For Patients
What to Expect as a Patient in a Cardiovascular Clinical Trial
Patients often tell us they wish they had known what participation in a clinical trial actually looks like — week to week — before they signed up. Here is a plain-language walk-through.
Step 1 — Initial contact and pre-screen
After you contact our team (or are referred by your physician), a coordinator will call you for a brief pre-screen. We ask about your diagnosis, medications, prior procedures, and other key health information to see which active trials may fit.
Step 2 — Screening visit
If a trial may be a good match, we schedule a screening visit. This typically includes a focused history and physical exam, an ECG, lab work, and (depending on the protocol) imaging such as echocardiogram or vascular ultrasound.
Step 3 — Informed consent
Before any study-specific procedures, you go through informed consent. The investigator and coordinator review the study purpose, what is involved, possible risks and benefits, alternatives, and your rights as a participant. You can take the document home, discuss it with family, and ask questions before signing. Consent is available in English and Spanish.
Step 4 — Baseline visit and randomization
Once you qualify and consent, you complete any final baseline assessments. In randomized studies, an electronic system assigns you to a treatment arm. Many trials are double-blind — meaning neither you nor the team knows your assignment until the trial is unblinded.
Step 5 — Treatment phase
You receive the study drug or device and attend follow-up visits according to the protocol's schedule.
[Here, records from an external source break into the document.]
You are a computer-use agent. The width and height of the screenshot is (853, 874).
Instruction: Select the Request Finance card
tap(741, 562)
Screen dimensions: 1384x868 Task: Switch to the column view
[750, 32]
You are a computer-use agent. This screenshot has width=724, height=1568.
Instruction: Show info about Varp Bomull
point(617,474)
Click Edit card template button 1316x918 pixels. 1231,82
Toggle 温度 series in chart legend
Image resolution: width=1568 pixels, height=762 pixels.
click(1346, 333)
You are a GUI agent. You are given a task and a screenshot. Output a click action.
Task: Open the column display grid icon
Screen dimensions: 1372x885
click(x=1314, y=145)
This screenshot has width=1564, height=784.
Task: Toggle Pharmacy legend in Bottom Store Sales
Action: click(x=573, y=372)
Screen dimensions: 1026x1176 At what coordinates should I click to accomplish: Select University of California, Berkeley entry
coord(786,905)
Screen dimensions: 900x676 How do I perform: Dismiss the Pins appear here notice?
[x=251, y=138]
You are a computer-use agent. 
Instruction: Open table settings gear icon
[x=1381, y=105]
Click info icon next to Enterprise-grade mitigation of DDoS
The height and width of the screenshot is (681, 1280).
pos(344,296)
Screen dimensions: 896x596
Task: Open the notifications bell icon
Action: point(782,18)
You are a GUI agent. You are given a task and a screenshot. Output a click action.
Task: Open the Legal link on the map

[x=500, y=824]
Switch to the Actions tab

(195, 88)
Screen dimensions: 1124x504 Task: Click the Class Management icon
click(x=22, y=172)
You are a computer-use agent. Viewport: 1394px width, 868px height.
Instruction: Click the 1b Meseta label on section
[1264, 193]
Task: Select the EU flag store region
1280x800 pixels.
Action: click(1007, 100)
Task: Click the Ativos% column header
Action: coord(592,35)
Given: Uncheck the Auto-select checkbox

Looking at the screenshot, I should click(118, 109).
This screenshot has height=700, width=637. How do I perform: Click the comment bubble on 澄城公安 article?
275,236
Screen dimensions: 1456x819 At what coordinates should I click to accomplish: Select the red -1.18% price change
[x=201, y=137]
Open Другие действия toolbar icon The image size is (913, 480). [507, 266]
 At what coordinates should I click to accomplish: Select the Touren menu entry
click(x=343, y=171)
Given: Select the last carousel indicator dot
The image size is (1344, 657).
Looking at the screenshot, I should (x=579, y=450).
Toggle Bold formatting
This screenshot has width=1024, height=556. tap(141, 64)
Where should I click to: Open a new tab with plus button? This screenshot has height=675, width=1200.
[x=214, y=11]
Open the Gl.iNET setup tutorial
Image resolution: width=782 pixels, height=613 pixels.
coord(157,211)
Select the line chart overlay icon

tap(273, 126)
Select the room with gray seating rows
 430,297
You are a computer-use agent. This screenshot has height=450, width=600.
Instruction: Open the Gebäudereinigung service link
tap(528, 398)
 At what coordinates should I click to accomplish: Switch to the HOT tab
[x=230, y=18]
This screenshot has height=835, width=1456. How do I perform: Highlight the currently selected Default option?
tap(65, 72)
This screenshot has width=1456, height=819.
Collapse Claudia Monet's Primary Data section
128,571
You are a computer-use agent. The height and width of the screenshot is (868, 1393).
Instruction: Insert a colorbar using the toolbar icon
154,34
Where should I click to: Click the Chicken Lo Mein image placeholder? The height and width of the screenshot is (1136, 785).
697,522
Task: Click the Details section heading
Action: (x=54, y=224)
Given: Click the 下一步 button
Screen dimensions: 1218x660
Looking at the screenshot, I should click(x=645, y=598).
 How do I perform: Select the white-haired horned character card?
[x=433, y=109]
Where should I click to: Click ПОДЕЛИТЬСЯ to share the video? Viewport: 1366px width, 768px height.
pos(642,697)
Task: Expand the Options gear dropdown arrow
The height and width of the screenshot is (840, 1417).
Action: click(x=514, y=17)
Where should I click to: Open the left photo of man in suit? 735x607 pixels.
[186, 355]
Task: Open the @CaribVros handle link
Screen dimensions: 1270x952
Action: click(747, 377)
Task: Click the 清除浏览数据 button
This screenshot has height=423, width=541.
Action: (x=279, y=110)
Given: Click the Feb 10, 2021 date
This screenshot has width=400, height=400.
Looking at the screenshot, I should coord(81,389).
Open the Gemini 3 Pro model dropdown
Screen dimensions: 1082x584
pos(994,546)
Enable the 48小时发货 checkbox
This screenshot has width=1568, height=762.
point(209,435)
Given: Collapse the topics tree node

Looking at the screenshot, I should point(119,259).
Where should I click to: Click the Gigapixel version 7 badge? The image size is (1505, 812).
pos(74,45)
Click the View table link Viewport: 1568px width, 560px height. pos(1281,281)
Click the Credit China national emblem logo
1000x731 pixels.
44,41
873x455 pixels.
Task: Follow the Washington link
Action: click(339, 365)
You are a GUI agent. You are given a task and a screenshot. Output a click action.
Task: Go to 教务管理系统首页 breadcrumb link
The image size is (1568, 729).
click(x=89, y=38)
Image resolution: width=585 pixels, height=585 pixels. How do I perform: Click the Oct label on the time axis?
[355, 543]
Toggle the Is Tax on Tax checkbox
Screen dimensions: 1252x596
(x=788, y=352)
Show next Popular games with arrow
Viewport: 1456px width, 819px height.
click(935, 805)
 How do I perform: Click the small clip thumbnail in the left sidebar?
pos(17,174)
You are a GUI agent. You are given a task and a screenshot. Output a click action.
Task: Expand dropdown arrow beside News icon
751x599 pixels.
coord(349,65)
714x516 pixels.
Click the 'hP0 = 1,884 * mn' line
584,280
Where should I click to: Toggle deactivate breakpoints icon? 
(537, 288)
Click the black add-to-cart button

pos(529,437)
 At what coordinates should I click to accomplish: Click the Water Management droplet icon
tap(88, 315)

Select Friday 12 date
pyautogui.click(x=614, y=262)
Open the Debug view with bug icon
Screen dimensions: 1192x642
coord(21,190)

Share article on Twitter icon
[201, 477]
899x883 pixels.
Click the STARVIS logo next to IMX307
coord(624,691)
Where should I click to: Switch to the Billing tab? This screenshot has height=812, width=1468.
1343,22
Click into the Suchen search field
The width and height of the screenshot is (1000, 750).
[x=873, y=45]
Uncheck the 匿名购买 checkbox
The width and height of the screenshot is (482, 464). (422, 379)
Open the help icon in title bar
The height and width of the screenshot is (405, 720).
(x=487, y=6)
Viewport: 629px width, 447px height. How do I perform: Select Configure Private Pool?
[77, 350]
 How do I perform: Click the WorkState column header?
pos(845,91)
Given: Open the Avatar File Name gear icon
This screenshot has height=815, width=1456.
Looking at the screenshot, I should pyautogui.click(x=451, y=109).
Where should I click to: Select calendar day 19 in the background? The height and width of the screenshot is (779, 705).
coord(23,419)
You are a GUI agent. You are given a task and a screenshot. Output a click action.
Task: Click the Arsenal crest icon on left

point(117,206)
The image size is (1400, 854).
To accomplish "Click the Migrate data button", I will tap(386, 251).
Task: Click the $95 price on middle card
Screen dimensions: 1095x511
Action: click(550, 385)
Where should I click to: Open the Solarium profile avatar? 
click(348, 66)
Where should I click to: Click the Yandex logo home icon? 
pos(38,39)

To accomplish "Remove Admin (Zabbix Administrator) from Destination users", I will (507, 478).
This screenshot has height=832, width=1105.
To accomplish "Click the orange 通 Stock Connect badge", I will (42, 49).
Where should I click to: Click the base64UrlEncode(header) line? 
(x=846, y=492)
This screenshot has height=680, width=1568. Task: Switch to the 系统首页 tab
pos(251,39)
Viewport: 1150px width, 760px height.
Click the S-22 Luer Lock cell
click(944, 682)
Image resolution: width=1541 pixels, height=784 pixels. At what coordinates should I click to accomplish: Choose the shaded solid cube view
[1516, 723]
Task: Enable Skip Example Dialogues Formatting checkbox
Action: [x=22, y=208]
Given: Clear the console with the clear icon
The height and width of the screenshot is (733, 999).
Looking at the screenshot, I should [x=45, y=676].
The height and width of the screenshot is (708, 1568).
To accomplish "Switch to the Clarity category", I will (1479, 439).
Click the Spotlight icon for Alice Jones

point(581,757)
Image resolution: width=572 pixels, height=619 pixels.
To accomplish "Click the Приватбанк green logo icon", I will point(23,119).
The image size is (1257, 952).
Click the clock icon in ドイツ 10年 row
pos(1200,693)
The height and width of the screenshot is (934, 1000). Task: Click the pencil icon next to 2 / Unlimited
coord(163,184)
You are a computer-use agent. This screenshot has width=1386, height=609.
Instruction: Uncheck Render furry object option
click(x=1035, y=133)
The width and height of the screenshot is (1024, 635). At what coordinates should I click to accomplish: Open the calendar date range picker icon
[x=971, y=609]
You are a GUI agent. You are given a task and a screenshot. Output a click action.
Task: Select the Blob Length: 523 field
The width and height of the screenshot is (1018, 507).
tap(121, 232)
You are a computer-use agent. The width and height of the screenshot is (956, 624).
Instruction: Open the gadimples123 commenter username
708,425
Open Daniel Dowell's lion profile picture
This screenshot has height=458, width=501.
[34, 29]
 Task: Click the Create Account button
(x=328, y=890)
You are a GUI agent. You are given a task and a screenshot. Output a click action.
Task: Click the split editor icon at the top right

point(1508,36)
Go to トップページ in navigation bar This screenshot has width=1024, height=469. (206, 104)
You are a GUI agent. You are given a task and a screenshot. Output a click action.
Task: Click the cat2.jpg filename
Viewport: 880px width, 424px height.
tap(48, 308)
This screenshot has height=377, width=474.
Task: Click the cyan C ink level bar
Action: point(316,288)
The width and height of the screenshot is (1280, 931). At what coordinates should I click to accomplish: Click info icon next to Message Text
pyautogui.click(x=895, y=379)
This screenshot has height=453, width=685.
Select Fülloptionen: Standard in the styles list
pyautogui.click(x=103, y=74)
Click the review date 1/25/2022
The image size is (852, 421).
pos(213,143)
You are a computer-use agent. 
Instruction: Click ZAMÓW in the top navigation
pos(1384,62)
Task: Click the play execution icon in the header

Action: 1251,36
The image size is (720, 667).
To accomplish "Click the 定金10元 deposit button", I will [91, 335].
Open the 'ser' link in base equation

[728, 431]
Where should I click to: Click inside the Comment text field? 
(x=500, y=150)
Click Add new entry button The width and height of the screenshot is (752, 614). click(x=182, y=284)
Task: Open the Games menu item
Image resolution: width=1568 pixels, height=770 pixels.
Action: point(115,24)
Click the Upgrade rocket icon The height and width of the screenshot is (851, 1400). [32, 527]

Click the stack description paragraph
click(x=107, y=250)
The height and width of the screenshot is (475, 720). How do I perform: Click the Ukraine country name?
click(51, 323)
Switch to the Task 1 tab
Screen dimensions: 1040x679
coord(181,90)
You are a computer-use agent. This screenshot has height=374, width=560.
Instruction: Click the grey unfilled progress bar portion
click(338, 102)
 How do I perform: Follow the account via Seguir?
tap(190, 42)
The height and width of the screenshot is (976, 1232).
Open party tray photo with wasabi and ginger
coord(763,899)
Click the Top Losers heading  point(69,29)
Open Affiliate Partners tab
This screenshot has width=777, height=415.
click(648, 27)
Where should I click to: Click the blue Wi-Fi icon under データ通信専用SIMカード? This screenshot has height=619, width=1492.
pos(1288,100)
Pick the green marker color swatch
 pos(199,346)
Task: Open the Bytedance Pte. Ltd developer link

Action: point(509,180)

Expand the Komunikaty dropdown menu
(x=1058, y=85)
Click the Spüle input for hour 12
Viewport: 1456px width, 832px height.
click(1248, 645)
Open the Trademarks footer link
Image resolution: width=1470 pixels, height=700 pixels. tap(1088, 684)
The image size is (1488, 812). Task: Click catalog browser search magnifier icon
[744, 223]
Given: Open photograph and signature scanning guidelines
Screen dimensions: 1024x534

Visits typically include vitals, lab work, ECGs, symptom questionnaires, and the study team is available between visits if you have concerns.
Step 6 — End-of-study and long-term follow-up
At the end of the active treatment period, you complete an end-of-study visit. Some trials include long-term follow-up by phone or short visits to track durability and safety. Your treating cardiologist receives a summary if you wish.
What costs are involved?
Study drug, study-related procedures, and protocol-required visits are typically provided at no cost. Many trials offer compensation for time and travel, set in advance and disclosed in the consent form.
Can I stop participating?
Yes. You can withdraw from a clinical trial at any time, for any reason, without affecting your future medical care.
References
Frequently asked questions
What happens at a clinical trial screening visit?
A screening visit typically includes a focused history and physical, ECG, lab work, and protocol-specific imaging such as echocardiogram or vascular ultrasound.
What is informed consent?
Informed consent is a written and verbal review of the study's purpose, procedures, risks, benefits, alternatives, and your rights. You may take the document home, ask questions, and decide without pressure.
Will I know which treatment I am receiving?
It depends on the trial. Many studies are double-blind, meaning neither you nor the study team knows your assignment until the study is unblinded. Open-label trials disclose the assignment.
Are clinical trial visits paid?
Many trials offer compensation for time and travel, disclosed in the informed consent form. Study-related care is typically provided at no cost.
Can I stay with my regular cardiologist while in a trial?
Yes. Your regular cardiology and primary care relationships continue. With your permission, we share study summaries with them.
What if I have side effects between visits?
Contact the study team immediately. Coordinators are available between visits, and the investigator is on call for safety concerns.